Minimizers for boundary reactions: renormalized energy, location of singularities, and applications

TL;DR

This paper investigates boundary reaction problems in two-dimensional domains, revealing the existence of stable solutions in polygons and approximations of circles, and introduces a new Ginzburg-Landau theory related to the domain's conformal structure.

Contribution

It demonstrates the failure of a classical interior reaction theorem for boundary reactions in 2D, and develops a novel Ginzburg-Landau framework to analyze stable solutions and their vortices.

Findings

Stable solutions exist in polygons and convex approximations of circles.

In circles, stable solutions do not exist.

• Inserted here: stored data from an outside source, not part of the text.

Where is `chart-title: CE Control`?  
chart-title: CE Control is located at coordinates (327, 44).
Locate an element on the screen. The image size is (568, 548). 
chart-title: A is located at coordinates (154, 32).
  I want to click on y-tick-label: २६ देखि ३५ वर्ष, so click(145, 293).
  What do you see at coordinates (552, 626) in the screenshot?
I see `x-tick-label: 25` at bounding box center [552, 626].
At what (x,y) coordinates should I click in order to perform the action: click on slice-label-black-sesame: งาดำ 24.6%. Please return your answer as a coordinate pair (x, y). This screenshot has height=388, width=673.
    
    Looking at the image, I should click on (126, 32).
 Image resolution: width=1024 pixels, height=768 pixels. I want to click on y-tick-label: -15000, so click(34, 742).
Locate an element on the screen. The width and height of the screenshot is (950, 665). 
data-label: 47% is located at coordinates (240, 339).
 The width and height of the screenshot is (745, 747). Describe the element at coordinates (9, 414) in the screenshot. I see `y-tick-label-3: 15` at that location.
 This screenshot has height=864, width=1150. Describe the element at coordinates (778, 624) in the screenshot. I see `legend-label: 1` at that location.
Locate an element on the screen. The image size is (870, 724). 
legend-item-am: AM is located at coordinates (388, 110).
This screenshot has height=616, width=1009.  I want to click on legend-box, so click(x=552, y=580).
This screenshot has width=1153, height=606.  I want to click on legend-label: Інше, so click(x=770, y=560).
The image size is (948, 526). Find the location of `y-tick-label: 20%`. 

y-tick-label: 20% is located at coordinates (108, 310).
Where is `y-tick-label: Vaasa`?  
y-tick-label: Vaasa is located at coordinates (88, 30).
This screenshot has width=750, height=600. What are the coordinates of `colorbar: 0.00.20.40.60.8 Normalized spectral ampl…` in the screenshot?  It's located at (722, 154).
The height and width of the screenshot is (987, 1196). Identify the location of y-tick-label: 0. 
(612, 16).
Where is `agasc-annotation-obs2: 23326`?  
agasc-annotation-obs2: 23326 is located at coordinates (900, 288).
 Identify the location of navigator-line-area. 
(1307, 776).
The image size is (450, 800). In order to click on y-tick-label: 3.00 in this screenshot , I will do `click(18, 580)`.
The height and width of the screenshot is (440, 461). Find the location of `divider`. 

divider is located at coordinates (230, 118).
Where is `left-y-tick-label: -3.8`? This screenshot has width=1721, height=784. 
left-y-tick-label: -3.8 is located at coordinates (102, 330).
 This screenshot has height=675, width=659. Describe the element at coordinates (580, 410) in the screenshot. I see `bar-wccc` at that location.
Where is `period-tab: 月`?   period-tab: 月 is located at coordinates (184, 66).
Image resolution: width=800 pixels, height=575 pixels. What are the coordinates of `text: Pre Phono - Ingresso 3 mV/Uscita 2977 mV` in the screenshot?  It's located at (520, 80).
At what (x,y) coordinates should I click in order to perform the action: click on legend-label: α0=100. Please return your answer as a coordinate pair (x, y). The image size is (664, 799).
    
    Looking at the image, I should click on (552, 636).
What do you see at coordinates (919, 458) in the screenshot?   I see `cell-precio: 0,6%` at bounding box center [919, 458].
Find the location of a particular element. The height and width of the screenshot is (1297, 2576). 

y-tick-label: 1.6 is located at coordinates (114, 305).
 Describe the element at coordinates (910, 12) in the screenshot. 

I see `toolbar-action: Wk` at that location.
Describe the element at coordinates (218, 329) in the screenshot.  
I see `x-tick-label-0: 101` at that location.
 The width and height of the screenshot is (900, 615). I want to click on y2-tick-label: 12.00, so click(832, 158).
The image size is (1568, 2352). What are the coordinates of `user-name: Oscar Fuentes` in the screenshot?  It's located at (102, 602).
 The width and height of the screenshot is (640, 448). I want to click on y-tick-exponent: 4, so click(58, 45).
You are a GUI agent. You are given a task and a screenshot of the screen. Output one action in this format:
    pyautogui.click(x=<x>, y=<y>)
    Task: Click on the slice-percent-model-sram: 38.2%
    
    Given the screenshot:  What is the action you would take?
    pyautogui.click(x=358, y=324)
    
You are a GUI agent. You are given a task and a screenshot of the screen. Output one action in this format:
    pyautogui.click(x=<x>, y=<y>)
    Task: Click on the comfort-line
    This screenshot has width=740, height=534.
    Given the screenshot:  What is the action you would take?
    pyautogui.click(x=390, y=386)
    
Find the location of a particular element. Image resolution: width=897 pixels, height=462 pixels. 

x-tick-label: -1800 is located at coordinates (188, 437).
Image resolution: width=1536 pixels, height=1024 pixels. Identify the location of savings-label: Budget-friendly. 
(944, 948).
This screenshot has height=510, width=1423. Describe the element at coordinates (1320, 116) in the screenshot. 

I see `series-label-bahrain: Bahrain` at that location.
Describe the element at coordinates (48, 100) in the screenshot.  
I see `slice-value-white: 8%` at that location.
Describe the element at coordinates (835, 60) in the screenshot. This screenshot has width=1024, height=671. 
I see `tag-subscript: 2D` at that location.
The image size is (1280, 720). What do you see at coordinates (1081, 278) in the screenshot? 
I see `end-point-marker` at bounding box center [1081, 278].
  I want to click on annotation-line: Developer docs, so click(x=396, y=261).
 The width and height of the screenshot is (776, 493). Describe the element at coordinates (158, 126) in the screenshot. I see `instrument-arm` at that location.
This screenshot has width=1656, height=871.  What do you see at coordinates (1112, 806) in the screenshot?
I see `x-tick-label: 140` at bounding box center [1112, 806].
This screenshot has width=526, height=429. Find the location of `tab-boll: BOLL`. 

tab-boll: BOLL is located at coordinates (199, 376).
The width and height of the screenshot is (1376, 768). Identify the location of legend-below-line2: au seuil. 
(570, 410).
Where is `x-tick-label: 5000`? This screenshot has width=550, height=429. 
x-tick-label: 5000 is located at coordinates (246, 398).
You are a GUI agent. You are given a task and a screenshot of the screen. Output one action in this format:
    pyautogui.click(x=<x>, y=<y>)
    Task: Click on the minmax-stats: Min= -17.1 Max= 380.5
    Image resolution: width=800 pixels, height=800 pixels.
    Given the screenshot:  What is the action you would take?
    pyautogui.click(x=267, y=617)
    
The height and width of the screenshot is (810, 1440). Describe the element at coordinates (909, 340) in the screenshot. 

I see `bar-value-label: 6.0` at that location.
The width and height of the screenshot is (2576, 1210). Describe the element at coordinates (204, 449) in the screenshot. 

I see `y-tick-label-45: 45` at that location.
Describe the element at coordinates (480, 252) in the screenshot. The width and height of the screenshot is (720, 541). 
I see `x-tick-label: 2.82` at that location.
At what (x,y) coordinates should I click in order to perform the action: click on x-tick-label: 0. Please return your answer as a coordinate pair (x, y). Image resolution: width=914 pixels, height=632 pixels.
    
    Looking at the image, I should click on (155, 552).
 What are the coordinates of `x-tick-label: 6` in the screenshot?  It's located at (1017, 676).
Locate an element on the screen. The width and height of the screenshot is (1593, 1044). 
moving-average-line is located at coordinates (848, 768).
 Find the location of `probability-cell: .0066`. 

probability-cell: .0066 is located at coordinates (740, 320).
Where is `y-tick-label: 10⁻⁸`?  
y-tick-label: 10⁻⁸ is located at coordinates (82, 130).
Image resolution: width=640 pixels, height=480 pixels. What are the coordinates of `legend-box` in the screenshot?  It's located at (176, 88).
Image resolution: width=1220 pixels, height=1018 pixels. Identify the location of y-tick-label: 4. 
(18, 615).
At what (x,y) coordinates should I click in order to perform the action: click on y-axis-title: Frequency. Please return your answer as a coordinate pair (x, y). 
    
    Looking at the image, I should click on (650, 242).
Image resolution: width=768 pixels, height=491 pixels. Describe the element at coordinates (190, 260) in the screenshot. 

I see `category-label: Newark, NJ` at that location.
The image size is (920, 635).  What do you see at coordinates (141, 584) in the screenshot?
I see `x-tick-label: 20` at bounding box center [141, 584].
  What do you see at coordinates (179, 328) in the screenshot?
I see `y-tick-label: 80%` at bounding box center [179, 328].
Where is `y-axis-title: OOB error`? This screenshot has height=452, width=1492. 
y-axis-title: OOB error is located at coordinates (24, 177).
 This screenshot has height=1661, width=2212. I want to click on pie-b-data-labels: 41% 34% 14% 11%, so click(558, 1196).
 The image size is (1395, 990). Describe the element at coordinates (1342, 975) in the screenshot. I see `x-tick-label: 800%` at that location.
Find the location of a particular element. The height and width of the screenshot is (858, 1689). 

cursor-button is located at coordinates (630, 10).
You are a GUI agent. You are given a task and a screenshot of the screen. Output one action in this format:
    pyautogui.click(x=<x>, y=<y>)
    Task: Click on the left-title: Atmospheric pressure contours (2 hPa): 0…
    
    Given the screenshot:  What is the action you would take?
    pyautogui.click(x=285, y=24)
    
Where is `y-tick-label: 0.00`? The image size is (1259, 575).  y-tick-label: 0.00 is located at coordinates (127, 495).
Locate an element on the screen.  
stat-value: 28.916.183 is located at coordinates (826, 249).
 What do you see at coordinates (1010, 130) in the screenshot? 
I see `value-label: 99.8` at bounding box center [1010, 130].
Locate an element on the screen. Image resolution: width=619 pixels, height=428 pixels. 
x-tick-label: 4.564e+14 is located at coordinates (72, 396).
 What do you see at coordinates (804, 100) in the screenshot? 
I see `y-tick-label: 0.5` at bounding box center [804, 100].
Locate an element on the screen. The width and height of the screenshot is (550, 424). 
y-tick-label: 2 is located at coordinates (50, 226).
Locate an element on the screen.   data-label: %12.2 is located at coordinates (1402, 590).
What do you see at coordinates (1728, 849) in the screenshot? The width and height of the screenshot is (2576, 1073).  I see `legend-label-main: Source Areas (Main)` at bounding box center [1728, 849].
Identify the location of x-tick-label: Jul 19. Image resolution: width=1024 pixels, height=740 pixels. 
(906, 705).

A real-valued renormalized energy function predicts solution stability and vortex locations.

Abstract

The Casten-Holland and Matano theorem for interior reactions states that no nonconstant stable solutions exist in convex domains $\Omega$ of $\mathbb{R}^n$ under zero Neumann boundary conditions. In this paper we establish that the analogous statement fails for boundary reactions when $n=2$ (that is, for harmonic functions in $\Omega$ with a Neumann reaction term on its boundary $\partial\Omega$). For instance, nonconstant stable solutions exist when $\Omega$ is a square, or a smooth strictly convex approximation of it. In regular polygons of many sides, which approach the circle, we can prove the existence of as many nonconstant stable solutions as wished. Instead, in the circle such stable solutions do not exist. More importantly, we can predict the existence or not of nonconstant stable solutions, as well as the location of its boundary "vortices" $(p,q)$, through the properties of a real function defined on $\partial\Omega\times\partial\Omega$ (the renormalized energy) which depends only on the conformal structure of the domain $\Omega$. This requires the development of a new Ginzburg-Landau theory for real-valued functions and the analysis of the half-Laplacian on the real line.